Die Live-Übertragung des Endspiels aus dem Berner Wankdorfstadion machte auch den zwölften Mann berühmt: Hörfunk-Reporter Herbert Zimmermann schilderte das Endspiel so emotionsgeladen, dass er 50 Millionen Menschen in seinen Bann zog. Auch in Versmold saßen an diesem Sonntag Nachmittag viele Menschen an den Radiogeräten. So auch der damals 33-jährige Ewald Flohre. »Es war faszinierend zuzuhören. Herbert Zimmermann hat das Geschehen so dargestellt, als säße man direkt am Spielfeld.«
Im damaligen Gasthaus Schlotte -Ê dem heutigen »Nanu« - hatte Flohre die erste Halbzeit des Fußball-Endspiels Deutschland gegen Ungarn verfolgt. »Ich weiß noch, dass der Saal, in dem der Fernseher aufgebaut war, ziemlich voll war. In der Halbzeitpause bin ich dann nach Hause gegangen«, erinnert sich der damals schon sehr Sportinteressierte. »Dort haben wir dann gemeinsam mit der Familie am Radio weiter gezittert.«
Ausgerechnet Helmut Rahn, der an diesem 4. Juli 1954 zum »Helden von Bern« wurde, hätte beinahe für die Sportvereinigung Versmold Fußball gespielt, erinnert sich Flohre. Begonnen hatte die Karriere von Helmut Rahn 1921 bei Altenessen, wo er von 1938 bis 1946 spielte. Danach wechselte er in die Landesliga zum SC Oelde, für den er 52 Tore erzielte, und schließlich 1950/51 für eine Saison zu den Sportfreunden Katernberg. »Der Viehhändler Heinrich Mense, der sehr viel Fußballverstand hatte, und Heinz Breder, der 1947 als neuer Fußballwart des Kreises Halle gewählt worden war, interessierten sich für Rahn«, sagt Flohre. Breder spielte bereits als 17-Jähriger für die erste Fußballmannschaft des VfL Schildesche. Mit Sepp Herberger, dem legendären Bundestrainer des Fußballweltmeisters, machte Breder als 16-Jähriger 1946 im Sportbundheim in Duisburg Bekanntschaft. Den letzten Lehrgang absolvierte er bei ihm als Übungsleiter an der Sporthochschule Köln.

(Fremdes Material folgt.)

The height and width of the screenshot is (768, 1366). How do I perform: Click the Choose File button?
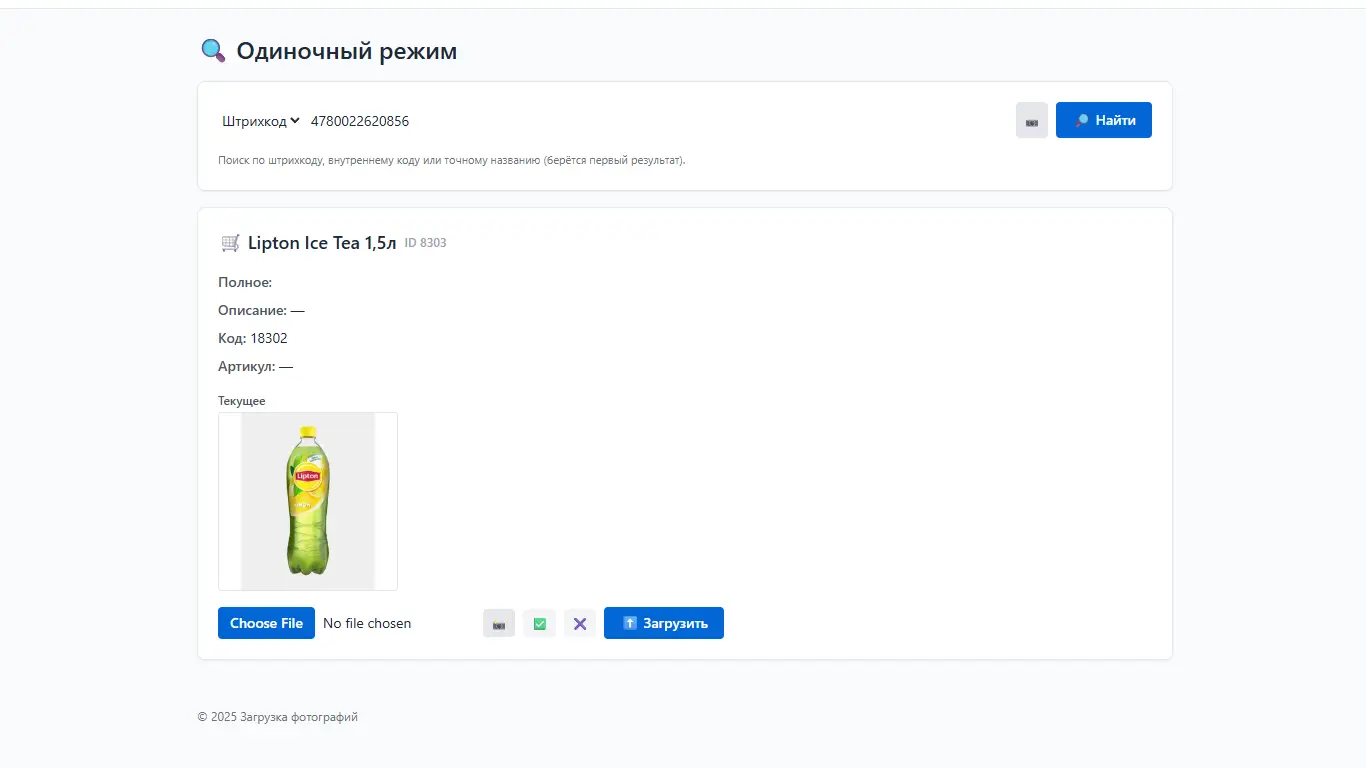pyautogui.click(x=266, y=623)
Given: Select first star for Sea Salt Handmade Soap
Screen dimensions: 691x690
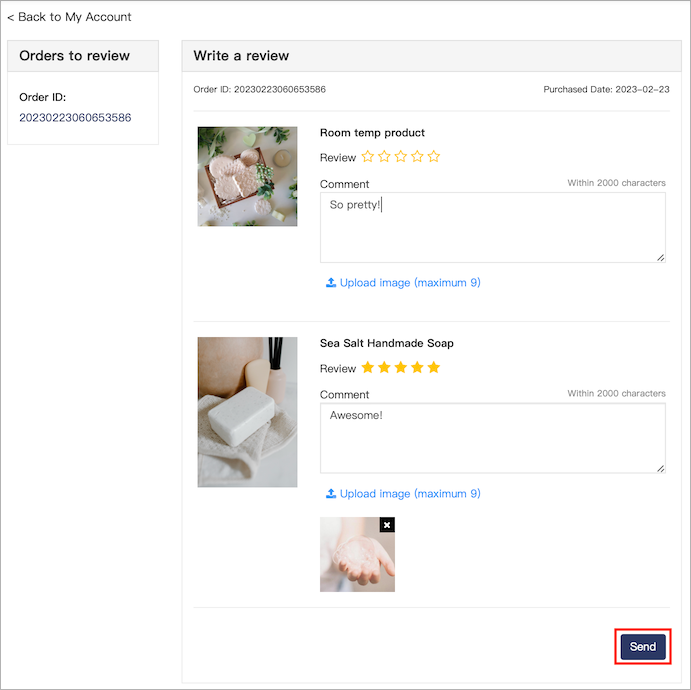Looking at the screenshot, I should click(368, 367).
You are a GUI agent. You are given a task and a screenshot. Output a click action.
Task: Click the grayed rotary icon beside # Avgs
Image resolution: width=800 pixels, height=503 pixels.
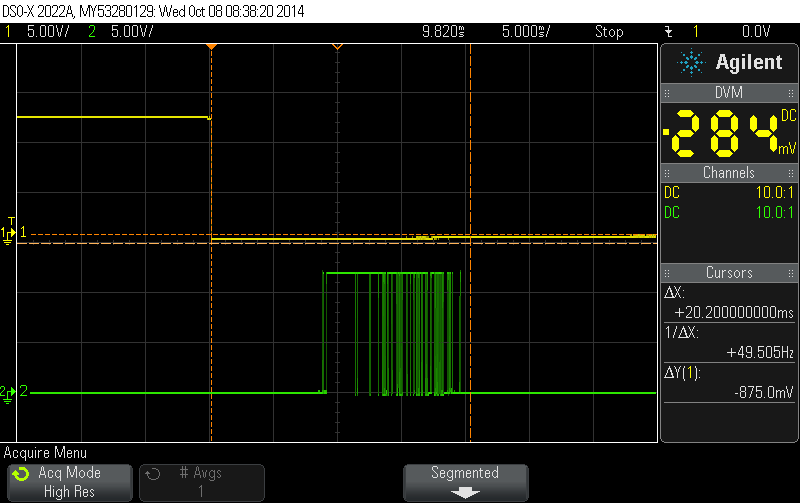153,474
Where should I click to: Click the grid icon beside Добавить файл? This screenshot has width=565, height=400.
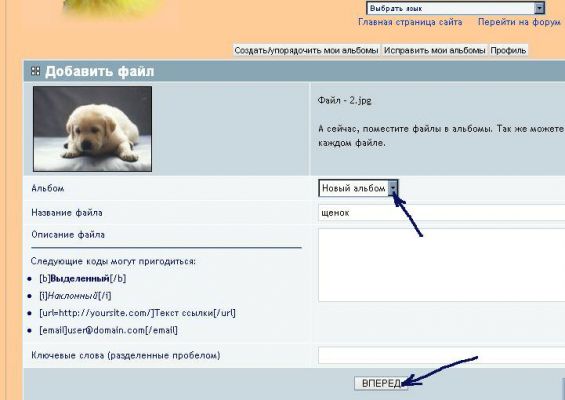[35, 71]
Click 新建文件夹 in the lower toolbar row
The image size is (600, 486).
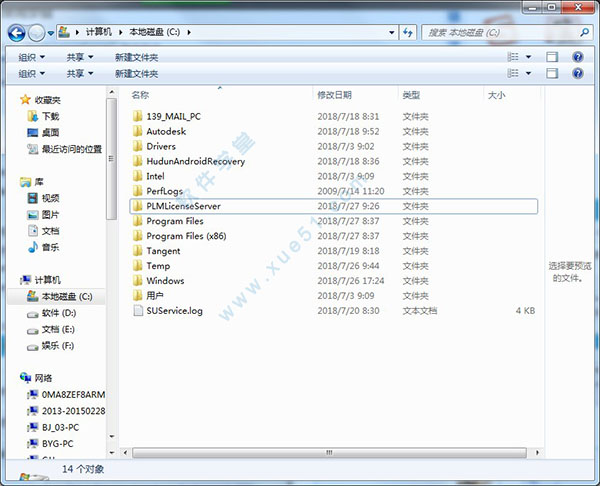pyautogui.click(x=137, y=73)
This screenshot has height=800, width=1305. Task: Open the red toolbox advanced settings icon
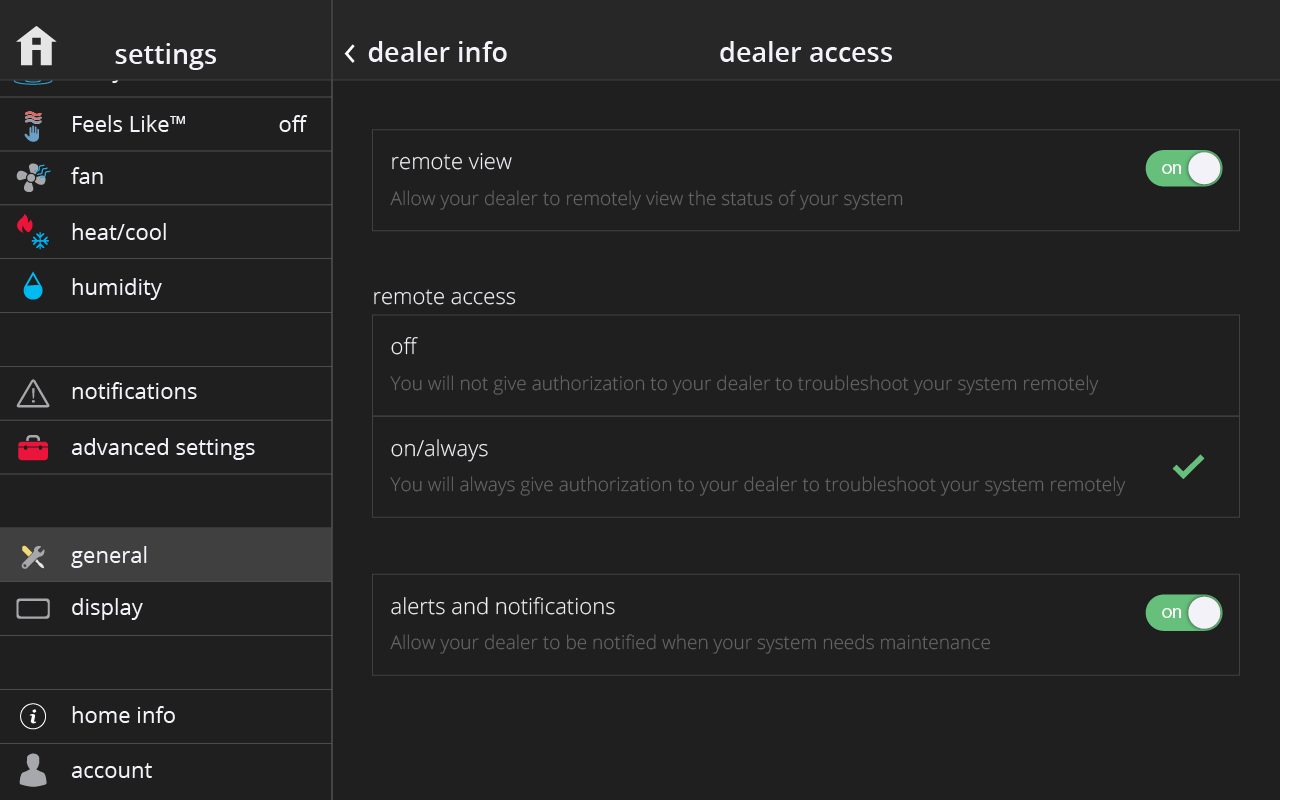click(33, 448)
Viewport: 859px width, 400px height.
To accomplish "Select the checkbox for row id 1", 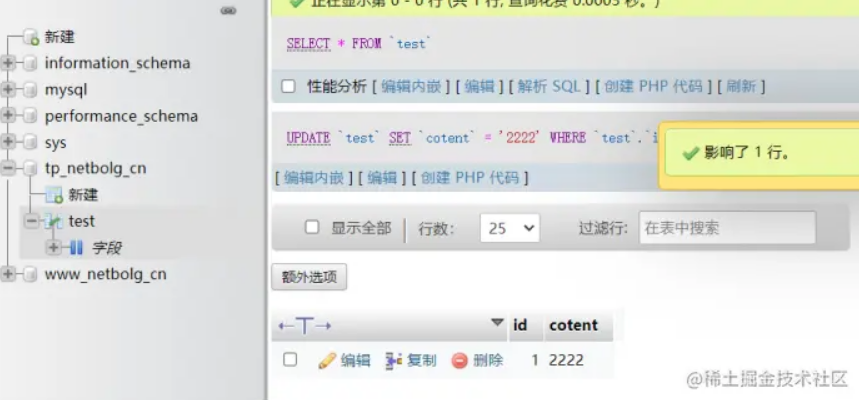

»Es war vielleicht Ende der 40er, Anfang der 50er Jahre, als Heinrich Mense und Heinz Breder sich auf den Weg nach Oelde machten. Dort hatten sie versucht, Helmut Rahn zu überreden, für Versmold zu spielen«, erinnert sich Flohre. Rahn wohnte zu dieser Zeit angeblich bei einem Bauern in Oelde. Warum er letztendlich das Angebot doch ablehnte, weiß auch Flohre nicht mehr. »Es wurde nicht viel darüber gesprochen. Hätte Rahn zugesagt und in Versmold gekickt, hätte er wohl kaum 1954 für die deutsche National-Mannschaft gespielt und das entscheidende 3:2 geschossen«, mutmaßt Flohre heute. »Für uns Deutsche war dieser Sieg eine Sensation. Es gab weder eine Bundesliga noch eine Vor- oder Nachberichterstattung von Länderspielen in den Medien. Dazu kam, dass Deutschland nach dem Ende des Zweiten Weltkrieges langsam wieder Selbstbewusstsein erlangte. Da wurde dieser Sieg über Ungarn ein großes Ereignis«, erinnert sich der heute 84-Jährige gerne zurück.